* What to do: Copy out the entries word for word, starting at the line that contains "How do I perform: Click the" and ending at the line that contains "(x=345, y=21)", with both of those lines included.

* Excerpted records:
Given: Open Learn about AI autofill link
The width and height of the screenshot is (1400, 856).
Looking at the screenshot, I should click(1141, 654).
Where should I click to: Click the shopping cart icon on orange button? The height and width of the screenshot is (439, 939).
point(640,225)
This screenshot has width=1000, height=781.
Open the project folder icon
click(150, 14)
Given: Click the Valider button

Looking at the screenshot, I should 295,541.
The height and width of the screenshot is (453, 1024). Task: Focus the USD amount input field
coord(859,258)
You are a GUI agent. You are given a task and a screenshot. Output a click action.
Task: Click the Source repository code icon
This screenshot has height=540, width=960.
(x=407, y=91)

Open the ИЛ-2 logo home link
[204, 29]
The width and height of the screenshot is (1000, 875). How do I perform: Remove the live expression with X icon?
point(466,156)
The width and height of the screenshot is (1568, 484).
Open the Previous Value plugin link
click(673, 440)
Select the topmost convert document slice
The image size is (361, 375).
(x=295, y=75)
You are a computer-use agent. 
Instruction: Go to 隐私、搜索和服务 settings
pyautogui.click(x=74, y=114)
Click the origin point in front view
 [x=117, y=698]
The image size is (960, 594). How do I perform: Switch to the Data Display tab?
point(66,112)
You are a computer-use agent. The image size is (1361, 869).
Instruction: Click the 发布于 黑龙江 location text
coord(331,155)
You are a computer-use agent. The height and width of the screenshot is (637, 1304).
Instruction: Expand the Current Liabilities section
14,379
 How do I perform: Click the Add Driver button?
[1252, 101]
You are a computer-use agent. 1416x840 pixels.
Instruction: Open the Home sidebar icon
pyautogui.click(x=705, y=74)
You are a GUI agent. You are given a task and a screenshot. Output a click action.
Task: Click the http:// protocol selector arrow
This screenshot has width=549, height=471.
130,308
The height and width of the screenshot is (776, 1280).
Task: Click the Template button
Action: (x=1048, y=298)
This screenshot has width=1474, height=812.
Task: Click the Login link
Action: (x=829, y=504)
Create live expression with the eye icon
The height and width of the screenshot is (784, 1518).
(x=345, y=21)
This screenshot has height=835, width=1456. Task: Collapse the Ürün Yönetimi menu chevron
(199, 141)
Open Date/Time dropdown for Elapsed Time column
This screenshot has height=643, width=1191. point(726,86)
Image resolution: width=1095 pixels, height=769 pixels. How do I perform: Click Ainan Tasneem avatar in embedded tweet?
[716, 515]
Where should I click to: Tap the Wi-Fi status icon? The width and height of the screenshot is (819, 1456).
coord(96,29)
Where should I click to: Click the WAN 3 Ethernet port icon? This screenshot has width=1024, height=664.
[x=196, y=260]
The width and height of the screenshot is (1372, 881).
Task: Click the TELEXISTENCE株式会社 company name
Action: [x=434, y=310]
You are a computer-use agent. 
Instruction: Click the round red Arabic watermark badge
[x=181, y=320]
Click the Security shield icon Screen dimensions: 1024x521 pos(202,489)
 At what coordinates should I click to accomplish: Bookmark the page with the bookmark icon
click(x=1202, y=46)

* Correct output:
 How do I perform: Click the Add Driver button?
[1252, 101]
You are a computer-use agent. 1416x840 pixels.
Instruction: Open the Home sidebar icon
pyautogui.click(x=705, y=74)
You are a GUI agent. You are given a task and a screenshot. Output a click action.
Task: Click the http:// protocol selector arrow
This screenshot has width=549, height=471.
130,308
The height and width of the screenshot is (776, 1280).
Task: Click the Template button
Action: (x=1048, y=298)
This screenshot has width=1474, height=812.
Task: Click the Login link
Action: (x=829, y=504)
Create live expression with the eye icon
The height and width of the screenshot is (784, 1518).
(x=345, y=21)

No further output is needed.